The complexity of this decision deserves an explanation. The Franklin County budget is drafted by the county commissioners and then handed over to a budget committee of nine select persons representing towns in Franklin County. These towns provide funds from our taxes to the commissioners to enable them to implement the county budget.

Currently the law allows the county budget committee to amend the budget as proposed by the county commissioners. After a public hearing the budget committee votes on their amended budget, and if the proposed changes are not objected to by a unanimous vote of the three
commissioners, the budget is then adopted. The towns contribute funds from their tax revenue, which the commissioners are obligated to spend according to the adopted budget.

The law further states, “The county commissioners may not further increase, decrease, alter, or revise the budget adopted by the advisory committee.”
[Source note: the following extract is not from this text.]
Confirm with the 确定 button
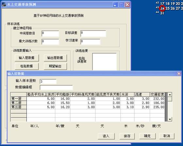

In 2017, in 2018, and apparently again this year something appears to be happening that contradicts this wording. The budget committee disagreed with commissioners regarding support of community economic and development programming as provided by numerous non-profit organizations. The budget, as proposed by the budget committee with funding for these non-profits, passed. The towns contributed their tax funds. The non-profits did the work requested of them. But then two of the three commissioners refused to sign the warrant authorizing payment to the non-profits for work already completed. Three nonprofits are currently owed $58,000 by the county for work done in 2017 and 2018, funds that the commissioners have refused to pay.

This year the budget committee voted to provide seven non-profit organizations with $150,000 more than the commissioners recommended. The budget has been passed and the towns have contributed their tax funds based on this budget. In last week’s meeting, the commissioners delayed signing the warrant addressing the county-wide services in order to have those services broken out into separate warrants, which are expected to be voted on in the next meeting on August 22nd. Will the commissioners again refuse to expend the allocated funds? How much will these nonprofits be owed for 2023 after the commissioners are done with their vote on August 22nd?

Democracy is important. When elected leaders find loopholes in laws and abuse the intent of legislation, all citizens should be skeptical of our institutions, our leaders, and the process. It is important that we protect democracy and our institutions from this erosion.

Please consider coming to this public meeting on August 22nd and seeing first-hand what the commissioners decide and why they decide it. Your opinion matters.